What we learned from gardening
Gardening has been a great joy to us.
It’s been an enjoyable experience to connect more deeply with the food that we eat. I learn a lot from our community garden. In the last few months, I’ve learned a lot about seasonality. I learned that during the fall and winter, the best plants to grow are the brassicas, like cauliflower, broccoli, and root vegetables like carrots and radishes (ewww), as well as the alliums, like leeks and onions.
It’s also an eye-opening experience.
I didn’t realize how much weeding we need to do. Weeding is a relaxing activity to do on the weekend. But only because we’re weeding a teeny, tiny little plot. I learned that the organic farming techniques don’t use passed pesticides. So, they are doing weeding by hand.
That means what we do for 30 minutes during the weekends for “fun”, some farm workers are doing full-time every day. This kind of backbreaking activity requires bending over and pulling out little grassy plants for hours and hours. And it’s a never-ending battle with the weeds.
Learning this helped me really appreciate every last leaf of lettuce I eat.
I was already careful to avoid wasting food. But now I appreciate even more how manual organic farming is. And I’m even more careful to use as much of a plant, or any food for that matter, as I can. I use the beet tops now and stopped throwing them out due to laziness. And I try to save leftovers (as long is the food hasn’t spoiled) instead of tossing it out. (It’s better to have leftovers then force myself to overeat.)
The garden isn’t enough to feed us.
When we first started, Alex kept making fun of me for thinking that we would be able to grow a decent amount of food. He said, “At this rate of gardening, you might be able to feed yourself for 1 to 2 weeks.”
I’ve since learned, the point was not to replace our grocery shopping. Rather, we grow things that we can’t buy in the grocery store. And we learn about growing food. The joy is in gardening itself.
Don’t be fooled. Our vegetables cost more to grow than Whole Foods.
Since we started gardening in the winter, we had to buy a lot of seedlings that already germinated. They began give growing in a nursery. If we planted seeds directly into the ground, we will probably not be able to grow anything.
This isn’t something I’m proud of.
I know gardening should be cheaper than shopping at the store.

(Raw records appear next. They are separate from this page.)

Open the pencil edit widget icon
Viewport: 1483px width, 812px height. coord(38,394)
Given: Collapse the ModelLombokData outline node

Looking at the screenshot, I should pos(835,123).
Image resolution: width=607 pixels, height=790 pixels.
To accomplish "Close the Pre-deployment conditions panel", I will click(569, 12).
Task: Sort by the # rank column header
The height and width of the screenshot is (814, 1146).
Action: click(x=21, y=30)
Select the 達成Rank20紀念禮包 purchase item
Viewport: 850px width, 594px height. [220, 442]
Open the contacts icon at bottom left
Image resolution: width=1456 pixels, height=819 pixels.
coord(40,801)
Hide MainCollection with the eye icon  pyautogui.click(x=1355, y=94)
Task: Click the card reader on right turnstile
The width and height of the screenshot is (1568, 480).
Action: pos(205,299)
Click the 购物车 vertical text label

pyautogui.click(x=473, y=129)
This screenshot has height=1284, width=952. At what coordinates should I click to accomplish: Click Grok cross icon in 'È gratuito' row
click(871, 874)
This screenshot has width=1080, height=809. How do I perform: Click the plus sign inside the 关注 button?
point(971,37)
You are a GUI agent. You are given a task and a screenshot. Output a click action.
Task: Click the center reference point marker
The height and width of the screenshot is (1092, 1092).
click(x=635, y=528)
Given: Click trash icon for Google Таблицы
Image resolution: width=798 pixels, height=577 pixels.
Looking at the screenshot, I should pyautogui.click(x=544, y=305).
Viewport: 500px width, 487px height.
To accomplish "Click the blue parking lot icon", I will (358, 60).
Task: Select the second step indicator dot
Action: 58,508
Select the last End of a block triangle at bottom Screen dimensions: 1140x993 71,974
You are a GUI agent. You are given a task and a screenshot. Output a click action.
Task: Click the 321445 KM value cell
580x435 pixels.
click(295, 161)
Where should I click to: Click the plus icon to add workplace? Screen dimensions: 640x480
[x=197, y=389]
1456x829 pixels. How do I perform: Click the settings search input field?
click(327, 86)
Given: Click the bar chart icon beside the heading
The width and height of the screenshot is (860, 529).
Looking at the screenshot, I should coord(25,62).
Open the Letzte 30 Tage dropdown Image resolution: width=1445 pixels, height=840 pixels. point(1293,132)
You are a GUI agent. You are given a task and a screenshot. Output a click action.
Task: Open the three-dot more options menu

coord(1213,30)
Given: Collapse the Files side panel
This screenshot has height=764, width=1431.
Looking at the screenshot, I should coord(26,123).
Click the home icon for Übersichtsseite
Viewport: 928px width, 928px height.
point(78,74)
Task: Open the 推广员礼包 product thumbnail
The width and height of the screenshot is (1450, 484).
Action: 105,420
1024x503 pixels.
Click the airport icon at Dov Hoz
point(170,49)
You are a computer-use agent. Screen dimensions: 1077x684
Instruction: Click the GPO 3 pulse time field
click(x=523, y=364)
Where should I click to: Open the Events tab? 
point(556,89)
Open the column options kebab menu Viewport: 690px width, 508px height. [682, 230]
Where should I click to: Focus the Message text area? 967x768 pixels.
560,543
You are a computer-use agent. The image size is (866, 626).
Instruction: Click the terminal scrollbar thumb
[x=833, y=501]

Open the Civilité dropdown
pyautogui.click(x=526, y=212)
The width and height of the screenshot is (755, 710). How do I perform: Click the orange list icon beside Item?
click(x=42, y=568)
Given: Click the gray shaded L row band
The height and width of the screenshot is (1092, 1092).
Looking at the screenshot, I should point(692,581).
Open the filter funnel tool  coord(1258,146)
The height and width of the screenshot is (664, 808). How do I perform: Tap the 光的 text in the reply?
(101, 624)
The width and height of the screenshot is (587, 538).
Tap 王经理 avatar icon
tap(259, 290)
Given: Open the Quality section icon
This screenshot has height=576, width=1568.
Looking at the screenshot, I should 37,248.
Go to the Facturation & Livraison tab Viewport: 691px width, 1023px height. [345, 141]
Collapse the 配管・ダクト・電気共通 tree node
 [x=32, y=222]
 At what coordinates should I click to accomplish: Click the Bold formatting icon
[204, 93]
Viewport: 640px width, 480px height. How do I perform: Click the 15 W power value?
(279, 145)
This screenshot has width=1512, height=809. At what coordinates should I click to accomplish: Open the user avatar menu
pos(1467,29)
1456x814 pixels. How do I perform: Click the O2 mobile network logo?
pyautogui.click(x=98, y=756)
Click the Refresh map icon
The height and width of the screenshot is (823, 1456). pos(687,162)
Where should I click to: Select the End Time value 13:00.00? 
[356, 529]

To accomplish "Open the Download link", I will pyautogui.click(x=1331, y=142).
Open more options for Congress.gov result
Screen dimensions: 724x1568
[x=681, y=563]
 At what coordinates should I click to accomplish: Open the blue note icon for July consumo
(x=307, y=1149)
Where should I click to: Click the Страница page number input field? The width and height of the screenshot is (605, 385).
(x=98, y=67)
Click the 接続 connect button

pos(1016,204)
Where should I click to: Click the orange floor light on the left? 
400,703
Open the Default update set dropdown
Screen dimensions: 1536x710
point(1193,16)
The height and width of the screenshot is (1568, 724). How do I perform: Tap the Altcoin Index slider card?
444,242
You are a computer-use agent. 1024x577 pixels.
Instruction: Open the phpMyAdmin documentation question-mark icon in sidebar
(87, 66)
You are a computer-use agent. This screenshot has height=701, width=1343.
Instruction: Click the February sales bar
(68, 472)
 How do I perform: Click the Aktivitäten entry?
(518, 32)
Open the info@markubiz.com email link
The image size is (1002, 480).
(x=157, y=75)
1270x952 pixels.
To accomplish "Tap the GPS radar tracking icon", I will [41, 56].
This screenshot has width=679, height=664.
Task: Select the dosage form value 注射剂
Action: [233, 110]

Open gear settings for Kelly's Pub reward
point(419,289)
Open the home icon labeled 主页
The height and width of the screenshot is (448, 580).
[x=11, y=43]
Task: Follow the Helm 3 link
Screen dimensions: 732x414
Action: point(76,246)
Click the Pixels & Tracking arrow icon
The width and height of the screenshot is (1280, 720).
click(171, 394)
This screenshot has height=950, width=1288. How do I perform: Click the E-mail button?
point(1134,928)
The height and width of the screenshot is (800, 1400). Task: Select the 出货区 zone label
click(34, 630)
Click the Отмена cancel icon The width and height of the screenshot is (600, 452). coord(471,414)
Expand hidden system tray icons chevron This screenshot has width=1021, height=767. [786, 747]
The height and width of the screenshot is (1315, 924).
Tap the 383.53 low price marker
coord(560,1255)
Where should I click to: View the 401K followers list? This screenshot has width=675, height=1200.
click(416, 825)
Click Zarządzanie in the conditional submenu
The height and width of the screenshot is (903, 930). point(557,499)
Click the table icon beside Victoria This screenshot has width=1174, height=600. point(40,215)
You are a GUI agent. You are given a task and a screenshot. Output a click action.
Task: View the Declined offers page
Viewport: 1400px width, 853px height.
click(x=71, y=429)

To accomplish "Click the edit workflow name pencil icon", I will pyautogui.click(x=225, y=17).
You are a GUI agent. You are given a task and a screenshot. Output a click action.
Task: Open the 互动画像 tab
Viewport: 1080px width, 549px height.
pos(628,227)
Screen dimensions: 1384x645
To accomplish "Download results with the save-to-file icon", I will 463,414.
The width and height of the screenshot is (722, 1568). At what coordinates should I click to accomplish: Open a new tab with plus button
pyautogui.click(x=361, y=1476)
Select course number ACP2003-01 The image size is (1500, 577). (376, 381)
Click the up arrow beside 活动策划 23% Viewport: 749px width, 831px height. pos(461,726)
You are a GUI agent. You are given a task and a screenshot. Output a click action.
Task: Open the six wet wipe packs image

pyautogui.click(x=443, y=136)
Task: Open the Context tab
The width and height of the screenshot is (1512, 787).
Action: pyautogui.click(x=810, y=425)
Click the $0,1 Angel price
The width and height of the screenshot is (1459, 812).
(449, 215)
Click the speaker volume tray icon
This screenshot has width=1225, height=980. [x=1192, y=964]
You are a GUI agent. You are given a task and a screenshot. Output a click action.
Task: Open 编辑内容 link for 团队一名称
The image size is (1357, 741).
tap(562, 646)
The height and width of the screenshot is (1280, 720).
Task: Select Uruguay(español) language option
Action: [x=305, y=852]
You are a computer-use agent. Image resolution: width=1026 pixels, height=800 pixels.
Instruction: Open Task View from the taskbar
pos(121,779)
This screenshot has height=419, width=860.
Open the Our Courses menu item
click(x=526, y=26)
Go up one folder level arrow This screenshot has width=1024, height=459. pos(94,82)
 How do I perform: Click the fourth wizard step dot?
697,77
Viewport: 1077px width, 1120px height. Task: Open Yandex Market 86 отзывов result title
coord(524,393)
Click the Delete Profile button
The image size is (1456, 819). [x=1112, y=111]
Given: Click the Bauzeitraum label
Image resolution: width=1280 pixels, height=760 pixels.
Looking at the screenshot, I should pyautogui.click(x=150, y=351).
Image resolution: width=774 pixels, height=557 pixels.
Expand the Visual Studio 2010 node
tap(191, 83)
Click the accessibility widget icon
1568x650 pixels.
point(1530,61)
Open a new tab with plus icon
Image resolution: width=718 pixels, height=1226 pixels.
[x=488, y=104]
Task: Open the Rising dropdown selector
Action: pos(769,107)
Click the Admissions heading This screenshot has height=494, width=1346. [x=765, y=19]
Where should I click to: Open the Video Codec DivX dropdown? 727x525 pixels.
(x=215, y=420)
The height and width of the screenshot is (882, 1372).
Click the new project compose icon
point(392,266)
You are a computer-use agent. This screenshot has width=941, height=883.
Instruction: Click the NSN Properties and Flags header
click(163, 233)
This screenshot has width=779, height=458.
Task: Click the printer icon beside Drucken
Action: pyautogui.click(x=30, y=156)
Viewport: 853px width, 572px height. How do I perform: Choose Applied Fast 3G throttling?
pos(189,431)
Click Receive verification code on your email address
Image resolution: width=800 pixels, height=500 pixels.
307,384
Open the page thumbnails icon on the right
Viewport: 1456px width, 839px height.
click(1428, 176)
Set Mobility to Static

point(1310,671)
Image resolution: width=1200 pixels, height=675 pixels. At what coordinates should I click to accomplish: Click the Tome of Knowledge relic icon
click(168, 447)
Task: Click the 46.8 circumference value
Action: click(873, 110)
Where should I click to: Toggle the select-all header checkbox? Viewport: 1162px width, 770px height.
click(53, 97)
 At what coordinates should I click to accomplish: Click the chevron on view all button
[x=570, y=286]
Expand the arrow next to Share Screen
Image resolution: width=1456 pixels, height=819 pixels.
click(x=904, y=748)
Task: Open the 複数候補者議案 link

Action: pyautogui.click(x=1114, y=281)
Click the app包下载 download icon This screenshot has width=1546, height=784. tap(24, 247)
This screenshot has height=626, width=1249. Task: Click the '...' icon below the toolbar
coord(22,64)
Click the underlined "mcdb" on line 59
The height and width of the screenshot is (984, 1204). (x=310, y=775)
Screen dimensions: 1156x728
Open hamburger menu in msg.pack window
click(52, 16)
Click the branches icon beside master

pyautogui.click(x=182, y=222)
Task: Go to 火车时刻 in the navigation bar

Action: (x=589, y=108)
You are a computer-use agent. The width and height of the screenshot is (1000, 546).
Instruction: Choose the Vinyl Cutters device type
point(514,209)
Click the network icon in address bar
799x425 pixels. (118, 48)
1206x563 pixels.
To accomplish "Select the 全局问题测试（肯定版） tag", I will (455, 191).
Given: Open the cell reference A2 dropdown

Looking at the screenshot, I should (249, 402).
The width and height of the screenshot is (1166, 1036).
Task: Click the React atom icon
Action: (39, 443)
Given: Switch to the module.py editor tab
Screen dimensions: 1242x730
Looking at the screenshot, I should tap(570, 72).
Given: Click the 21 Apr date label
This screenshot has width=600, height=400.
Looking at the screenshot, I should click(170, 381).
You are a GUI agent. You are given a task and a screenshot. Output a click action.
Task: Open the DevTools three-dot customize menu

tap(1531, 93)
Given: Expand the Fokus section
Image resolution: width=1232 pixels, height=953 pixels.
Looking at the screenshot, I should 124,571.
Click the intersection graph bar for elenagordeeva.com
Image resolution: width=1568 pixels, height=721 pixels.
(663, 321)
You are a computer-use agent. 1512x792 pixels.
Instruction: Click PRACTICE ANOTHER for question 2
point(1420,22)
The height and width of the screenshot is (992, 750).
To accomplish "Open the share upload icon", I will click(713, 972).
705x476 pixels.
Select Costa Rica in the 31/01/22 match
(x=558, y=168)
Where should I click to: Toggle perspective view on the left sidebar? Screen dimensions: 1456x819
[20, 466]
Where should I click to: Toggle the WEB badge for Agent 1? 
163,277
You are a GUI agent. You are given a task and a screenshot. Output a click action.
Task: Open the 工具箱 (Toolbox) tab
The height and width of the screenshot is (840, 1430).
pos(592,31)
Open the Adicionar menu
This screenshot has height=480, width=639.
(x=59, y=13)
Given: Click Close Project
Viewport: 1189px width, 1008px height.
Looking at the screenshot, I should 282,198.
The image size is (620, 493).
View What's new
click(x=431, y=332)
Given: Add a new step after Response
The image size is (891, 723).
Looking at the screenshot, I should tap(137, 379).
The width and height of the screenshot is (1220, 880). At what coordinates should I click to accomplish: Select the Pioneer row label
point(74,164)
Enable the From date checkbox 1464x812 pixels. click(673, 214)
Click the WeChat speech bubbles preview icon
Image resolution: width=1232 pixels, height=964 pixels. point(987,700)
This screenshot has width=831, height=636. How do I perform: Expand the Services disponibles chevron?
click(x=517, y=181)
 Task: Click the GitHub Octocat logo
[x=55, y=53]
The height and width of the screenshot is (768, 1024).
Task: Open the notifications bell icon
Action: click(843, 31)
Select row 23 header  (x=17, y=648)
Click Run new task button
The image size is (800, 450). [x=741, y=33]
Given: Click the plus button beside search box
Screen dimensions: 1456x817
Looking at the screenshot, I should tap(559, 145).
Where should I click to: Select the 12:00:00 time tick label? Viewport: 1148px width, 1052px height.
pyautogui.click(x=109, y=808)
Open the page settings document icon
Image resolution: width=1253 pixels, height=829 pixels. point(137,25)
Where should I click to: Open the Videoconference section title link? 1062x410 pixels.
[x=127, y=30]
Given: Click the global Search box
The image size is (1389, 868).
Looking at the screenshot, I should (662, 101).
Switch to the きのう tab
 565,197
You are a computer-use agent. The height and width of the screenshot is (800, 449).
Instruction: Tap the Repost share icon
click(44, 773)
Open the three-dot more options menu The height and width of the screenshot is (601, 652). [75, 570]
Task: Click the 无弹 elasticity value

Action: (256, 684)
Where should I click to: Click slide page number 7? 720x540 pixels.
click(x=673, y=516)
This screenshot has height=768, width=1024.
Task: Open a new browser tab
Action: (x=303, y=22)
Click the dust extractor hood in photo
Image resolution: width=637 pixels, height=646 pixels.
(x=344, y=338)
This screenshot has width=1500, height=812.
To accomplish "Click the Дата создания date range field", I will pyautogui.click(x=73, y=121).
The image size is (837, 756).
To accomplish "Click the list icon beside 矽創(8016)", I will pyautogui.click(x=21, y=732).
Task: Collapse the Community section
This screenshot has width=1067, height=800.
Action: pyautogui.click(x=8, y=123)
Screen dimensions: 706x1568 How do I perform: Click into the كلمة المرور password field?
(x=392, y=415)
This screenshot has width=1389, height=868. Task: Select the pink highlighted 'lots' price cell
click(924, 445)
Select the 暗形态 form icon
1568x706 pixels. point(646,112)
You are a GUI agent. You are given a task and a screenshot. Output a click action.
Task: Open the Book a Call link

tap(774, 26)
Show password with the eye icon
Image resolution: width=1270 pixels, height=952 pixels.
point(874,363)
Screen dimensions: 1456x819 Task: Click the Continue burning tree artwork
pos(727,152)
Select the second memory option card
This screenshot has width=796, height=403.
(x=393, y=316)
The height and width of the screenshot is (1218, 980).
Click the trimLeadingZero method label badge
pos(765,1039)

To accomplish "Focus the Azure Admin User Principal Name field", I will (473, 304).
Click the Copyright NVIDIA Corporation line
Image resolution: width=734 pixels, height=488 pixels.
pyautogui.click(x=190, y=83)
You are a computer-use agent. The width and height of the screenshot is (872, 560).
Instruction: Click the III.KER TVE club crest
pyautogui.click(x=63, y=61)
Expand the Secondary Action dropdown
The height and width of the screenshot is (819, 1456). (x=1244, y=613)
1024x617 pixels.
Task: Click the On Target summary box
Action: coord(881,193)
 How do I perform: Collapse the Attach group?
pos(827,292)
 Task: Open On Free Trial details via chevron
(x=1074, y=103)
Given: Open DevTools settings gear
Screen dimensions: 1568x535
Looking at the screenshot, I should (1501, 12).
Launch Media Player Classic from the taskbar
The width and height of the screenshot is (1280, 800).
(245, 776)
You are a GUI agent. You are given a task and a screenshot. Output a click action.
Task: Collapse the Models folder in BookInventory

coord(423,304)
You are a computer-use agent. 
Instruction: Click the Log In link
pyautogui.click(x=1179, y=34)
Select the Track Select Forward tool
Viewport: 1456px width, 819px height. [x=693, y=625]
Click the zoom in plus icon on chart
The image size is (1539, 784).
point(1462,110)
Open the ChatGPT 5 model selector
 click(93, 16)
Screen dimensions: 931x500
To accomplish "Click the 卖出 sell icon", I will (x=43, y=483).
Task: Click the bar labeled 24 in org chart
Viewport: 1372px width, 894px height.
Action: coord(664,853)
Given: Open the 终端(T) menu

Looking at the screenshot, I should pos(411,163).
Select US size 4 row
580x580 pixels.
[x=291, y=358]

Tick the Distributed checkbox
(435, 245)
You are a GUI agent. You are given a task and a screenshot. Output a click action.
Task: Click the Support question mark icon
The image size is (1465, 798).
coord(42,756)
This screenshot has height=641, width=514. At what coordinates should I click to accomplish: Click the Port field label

Next summer, we will have much better luck with starting from seeds and that’ll be a lot cheaper.
We’ve also made some new friends thanks to the community garden.
The first week we were there planting our vegetables, one of our neighbors gifted us a handful of chives that needed to be harvested. Our neighbors knew they wouldn’t be able to finish it all. It was a nice treat to get.
So, if you’ve ever thought of joining a community garden, do it!
Google your neighborhood and community garden. Many places that are considered food deserts because these communities don’t have access to fresh fruits and vegetables are starting community gardens as a cost-effective alternative. Go on! See what’s out there.